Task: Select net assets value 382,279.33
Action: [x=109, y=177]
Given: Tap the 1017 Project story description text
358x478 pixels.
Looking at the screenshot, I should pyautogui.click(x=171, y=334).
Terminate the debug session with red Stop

◆ ◆ ◆

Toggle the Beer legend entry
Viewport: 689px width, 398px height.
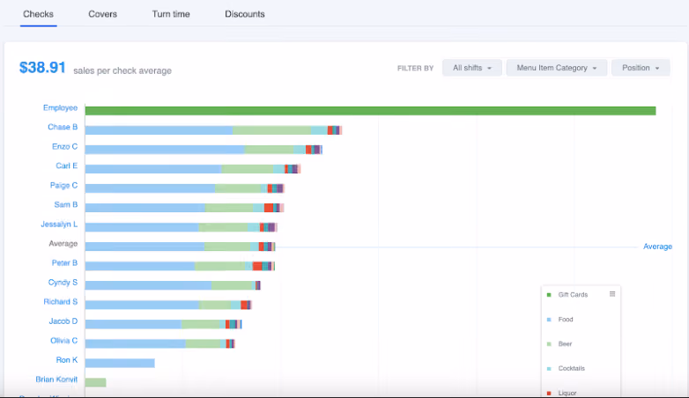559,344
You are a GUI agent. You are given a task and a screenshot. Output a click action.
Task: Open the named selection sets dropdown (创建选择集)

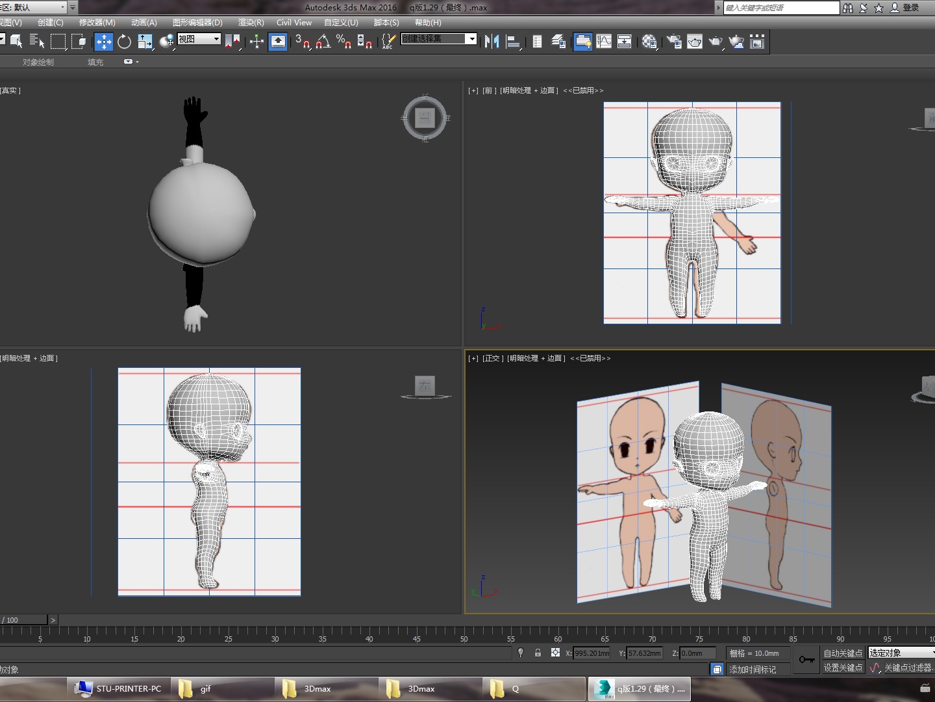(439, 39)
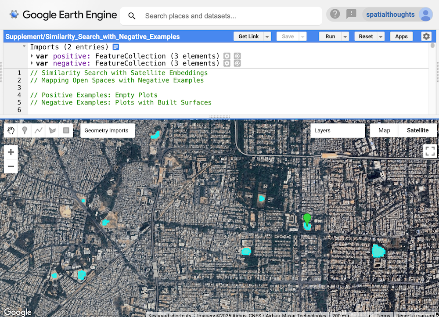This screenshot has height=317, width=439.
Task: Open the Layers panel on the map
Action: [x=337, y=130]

◆ ◆ ◆

*Problem statement*
For this task, write out exactly the lines of the entries above, starting at the line with "Given: Tap the" and ending at the line with "Terminate the debug session with red Stop", both included, and no others.

*Solved exercise*
Given: Tap the 1017 Project story description text
358x478 pixels.
Looking at the screenshot, I should pyautogui.click(x=171, y=334).
Terminate the debug session with red Stop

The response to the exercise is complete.